Unnamed federal officials, citing comments from NSA Director Gen. Keith Alexander during a series of White House meetings, told the Journal that Anonymous has never named the electric grid as a target, but said the group is "headed in a more disruptive direction."

A number of flagship Anonymous Twitter accounts spent Monday refuting the report, calling Alexander's comments "baseless," "fear mongering" and "ridiculous."

The group also implied, in a tweet, that the claims from NSA are meant to stir up public concern around cyber attacks in order to help recently introduced cyber security legislation pass in Congress. Instead of doing that, the government should focus its efforts around securing vulnerabilities in control systems that enable attacks, said Anonymous, which has billed itself as freedom fighters who seek to embarrass and expose corporations and government agencies with whose practices it disagrees.

Gabriella Coleman, Wolfe chair in scientific and technological literacy at McGill University in Montreal, who studies online collaboration and is writing a book on Anonymous, said the collective has done nothing to indicate it wants to target industrial control systems, which power the nation's critical infrastructure, such as the electric grid and oil-and-gas pipelines.
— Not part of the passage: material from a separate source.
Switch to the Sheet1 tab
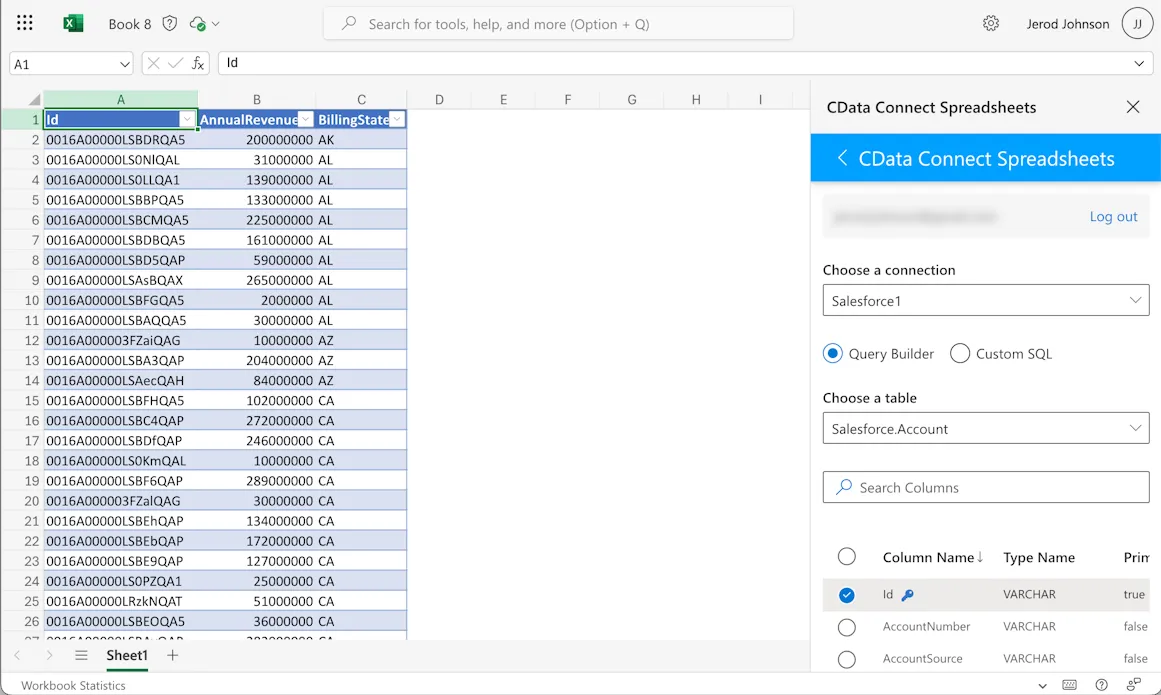Screen dimensions: 1161x695 [x=126, y=655]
Such systems have become increasingly vulnerable as they become interconnected with the web.

"I think that over the last six months, Anonymous has successfully managed to be seen more in a positive rather than negative light, participants coming across as activists as opposed to hell raisers, albeit quite transgressive activists, but activists no less," she told SCMagazine.com in an email. "So what was reported in the WSJ is probably part of a government effort to discredit them in absence of being able to currently use other tactics."

Joe Weiss, managing partner of SCADA security firm Applied Control Solutions, said the Journal report misses the mark. The news is not that Anonymous is capable – it's that there is freely available exploit code for anyone, even those who don't have advanced technical knowledge, to use to launch an attack against control systems. And such code is available now via toolkits like Metasploit.
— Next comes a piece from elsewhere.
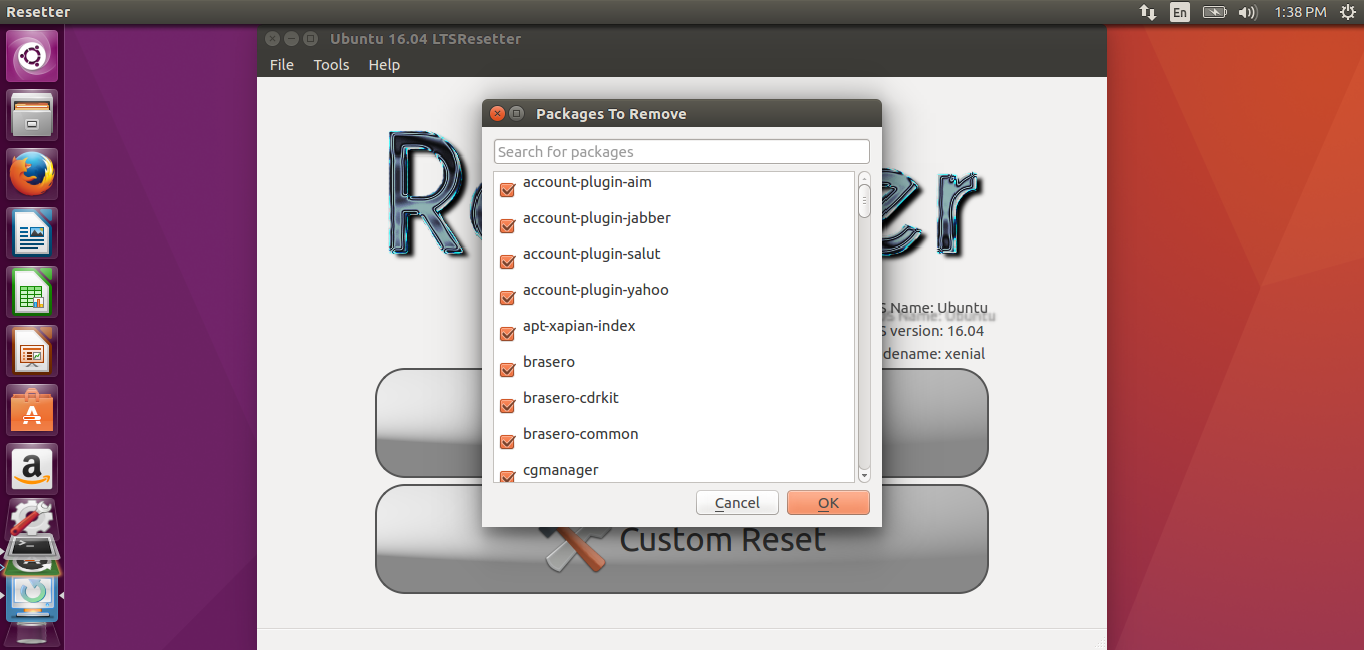The image size is (1364, 650).
Task: Cancel the Packages To Remove dialog
Action: pos(737,503)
"We're not talking a year or two away," he told SCMagazine.com on Monday. "We're talking today...I'm going to talk about this as an engineer and not a threat analyst. Can [Anonymous] do it? Yes. Can anyone else do it? The answer is yes. It doesn't matter who or why, or if it's intentional or unintentional. With four lines of code, anyone can take over a programmable logic controller (PLC)."
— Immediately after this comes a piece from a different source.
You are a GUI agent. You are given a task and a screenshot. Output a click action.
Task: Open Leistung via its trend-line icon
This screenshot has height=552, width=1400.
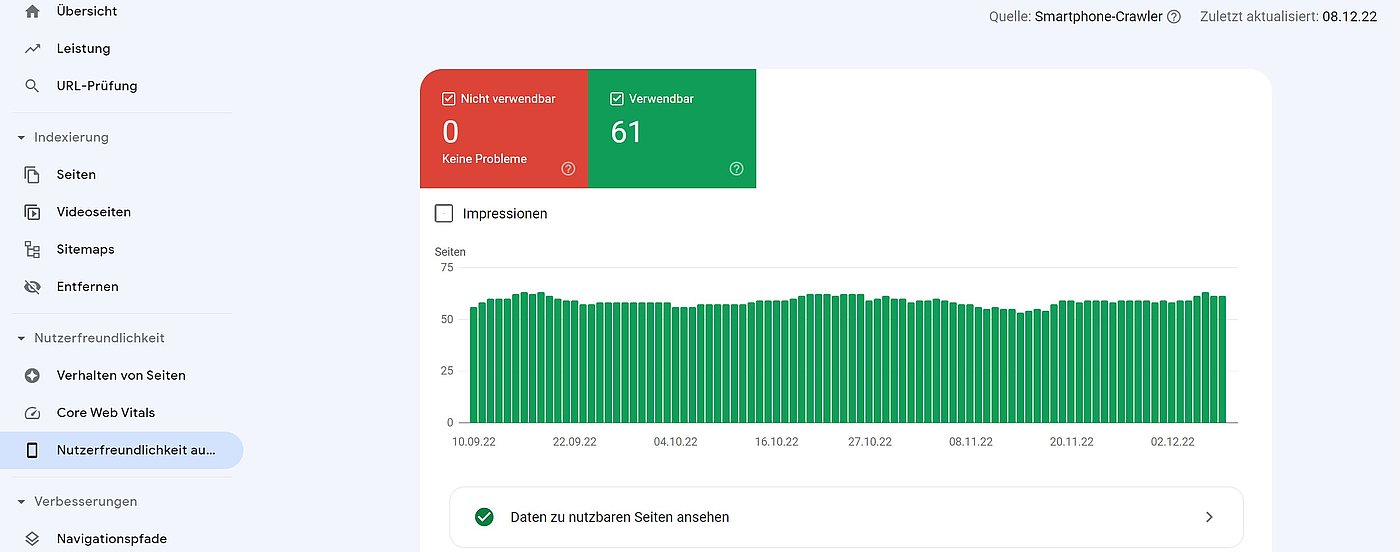click(32, 49)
But, Weiss said that just because Anonymous seems to disagree with the NSA's assessment, that doesn't mean the group, known for being leaderless and amorphous, can be ruled off the suspect list.

"The mainstream of Anonymous may feel exactly that way, that they are the Robin Hoods and are basically trying to do good, but it either takes someone who doesn't necessarily feel quite that way, or wants to do it in Anonymous' name," Weiss said.

Jerry Brito, senior research fellow at the Mercatus Center at George Mason University in Arlington, Va. questioned the Journal article's validity and whether Alexander's comments were taken out of context. Up until now, he said, Anonymous' actions have been focused on distributed denial-of-service attacks and hacking to expose data, such as emails. Someone who wants to infiltrate a power grid is likely to be a nation-state adversary, he said.

"The question is, why do they run this article with the lede being Anonymous could take down the power grid?" Brito told SCMagazine.com. "You could say this for anybody ... I'm sure the bigger threat [Alexander] sees are foreign states."

But Dave Marcus, director of advanced threat intelligence research at security firm McAfee, told SCMagazine.com that Anonymous may consider targeting something like the power grid if it would advance its cause.

"It comes down to if they want to target it or not," Marcus said. "Does it serve their agenda?"

He cautioned that Anonymous might want to steer clear of such actions. "If you start going after infrastructure, that's going to get you branded," Marcus said. "It's not going to get you the change you want."

Meanwhile, articles such as this could have unintended consequences, Brito said. He said a member of Congress could point to the Journal piece, and not "real evidence," as a reason why, for example, the NSA should be monitoring internet traffic.

[An earlier version of this story incorrectly listed Coleman's title.]